87. In so far as Directive 2006/24 proceeds with harmonisation of national laws on the obligation to retain data (Article 3), the categories of data to be retained (Article 5), periods of retention of data (Article 6), and data protection and data security (Article 7), I take the view that it facilitates the development of the internal market for electronic communications by providing common requirements for service providers.
What the AG should have done here is consider the original purpose of the ePrivacy Directive 2002/58/EC. That directive protects the privacy of users of electronic communications network while ensuring the functioning of the internal market. As with the general Privacy Directive, the idea is that privacy legislation can be an obstacle for the internal market because it can block the free processing of personal data across the EU in an uniform matter. For this internal market reason these directives harmonize the protection of privacy.
The question the AG should have asked himself is to what extent the data retention directive ensures the free processing of the traffic and location data in question across the EU. Of course it does not and I am happy about it, precisely for the reason I think it should have been discussed (and vetoed) in the third pillar. Data retention is organized on a national level, country by country, with rather extreme differences. To think of it in terms of preventing obstacles for the internal market is simply flawed. The AG summarizes the test as follows:
In summary, in order to justify recourse to Article 95 EC as the legal basis, what matters is that the measure adopted on that basis must actually be intended to improve the conditions for the establishment and functioning of the internal market.

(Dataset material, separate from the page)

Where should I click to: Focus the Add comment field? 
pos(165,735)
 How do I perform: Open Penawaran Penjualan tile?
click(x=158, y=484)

This test is simply not fulfilled.
Although this is unnecessary for the AG’s conclusion, the AG also takes the view that the directive does not provide at all for harmonization of access to data for law enforcement:
 Directive 2006/24 contains measures which relate to a stage prior to the implementation of police and judicial cooperation in criminal matters. It does not harmonise  the issue of access to data by the competent national law-enforcement authorities.
In my opinion this is wrong. The directive states that it “aims to harmonise Member States’ provisions concerning the obligations of the providers of [providers] with respect to the retention of [data], in order to ensure that the data are available for the purpose of the investigation, detection and prosecution of serious crime, as defined by each Member State in its national law.” So the directive harmonizes that the dataset as defined in the directive is available for the detection and prosecution of serious crime. On top of this, this can only mean that it is accessible as well.
The infringement of the right to privacy
As was to be expected the AG did not address the question about the legitimacy of the infringement of privacy. This issue was not before the Court. The following consideration addresses the issue, stating that the mentioning of a need to infringe privacy is vital for its justification. A rather formal approach:
the mention of such an overriding requirement of public interest is vital in order to justify the interference by the Community legislature in the right to privacy of the users of electronic communications services.